Postby cjr » Fri Jan 06, 2006 7:37 am

Eric Clayberg wrote:Right-click on the widget and select Customize.... That will open whatever customizer has been defined for the class.


Aha. While the Customize menu does appear on both Linux and Solaris, nothing seems to occur when you click it. A call to System.out.println() put into the customizer's constructor doesn't get called either.

Eric Clayberg wrote:That sounds odd. The widget should look exactly the same in design time and at runtime. Are the sub-widgets statically defined, or are they created dynamically at runtime (so that they would not exist at design time)?

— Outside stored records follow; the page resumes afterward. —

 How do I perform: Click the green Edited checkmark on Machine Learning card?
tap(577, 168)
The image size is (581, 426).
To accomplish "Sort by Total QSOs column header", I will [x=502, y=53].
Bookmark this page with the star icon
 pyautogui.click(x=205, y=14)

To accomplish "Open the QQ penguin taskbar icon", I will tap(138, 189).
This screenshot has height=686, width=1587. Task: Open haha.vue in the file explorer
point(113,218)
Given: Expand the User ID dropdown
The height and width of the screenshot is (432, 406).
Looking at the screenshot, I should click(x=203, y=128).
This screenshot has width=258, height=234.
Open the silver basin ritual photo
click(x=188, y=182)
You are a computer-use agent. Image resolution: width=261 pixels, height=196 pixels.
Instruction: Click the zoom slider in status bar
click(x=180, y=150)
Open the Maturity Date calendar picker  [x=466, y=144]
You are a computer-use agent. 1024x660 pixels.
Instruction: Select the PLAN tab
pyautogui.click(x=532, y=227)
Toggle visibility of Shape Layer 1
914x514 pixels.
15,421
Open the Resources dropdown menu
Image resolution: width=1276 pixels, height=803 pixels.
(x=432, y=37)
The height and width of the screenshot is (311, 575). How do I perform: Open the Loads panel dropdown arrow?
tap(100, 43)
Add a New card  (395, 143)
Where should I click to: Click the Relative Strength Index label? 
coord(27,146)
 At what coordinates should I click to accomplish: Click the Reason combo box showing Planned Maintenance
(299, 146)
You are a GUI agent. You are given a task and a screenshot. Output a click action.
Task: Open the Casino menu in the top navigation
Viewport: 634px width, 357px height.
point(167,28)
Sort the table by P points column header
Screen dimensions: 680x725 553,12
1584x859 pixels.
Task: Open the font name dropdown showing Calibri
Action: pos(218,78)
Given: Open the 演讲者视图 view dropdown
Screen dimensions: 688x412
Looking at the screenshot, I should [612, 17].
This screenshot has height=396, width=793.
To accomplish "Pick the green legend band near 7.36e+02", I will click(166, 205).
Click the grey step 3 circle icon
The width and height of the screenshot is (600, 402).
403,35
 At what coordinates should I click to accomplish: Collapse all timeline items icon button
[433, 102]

They're all created statically. I'm confused that you think the widgets should look the same at design time and runtime (or when you click the test button), because AFAICS the design time display is a sort of non-native simulation of the widgets. They definitely do not look like GTK widgets at design time for instance on Linux/Solaris, though they do at test/runtime (following GTK themes and so on).

Eric Clayberg wrote:Designer supports the standard Beans.isDesignTime() check provided by the JDK. That should return true when your widget is running in Designer (or any GUI builder for that matter).


OK, thanks. Hopefully I won't need to use this if the Composite draws itself as you're claiming it should...

Eric Clayberg wrote:Did you try initializing the default values in your widget class itself?


Doh. Yes that works fine - too easy!!

Eric Clayberg wrote:All of the api_src is available in the plugins\com.swtdesigner_4.2.1\api_src directory. Any updates will always be in that directory and will match the associated Designer build. This public API is new to v4.2.1 and will almost certainly be enhanced in the future.

You can use the api_src code any way you like. You can copy it into yoru project (as was done with the example), or you could compile against the designer.jar as a prereq.


Thanks.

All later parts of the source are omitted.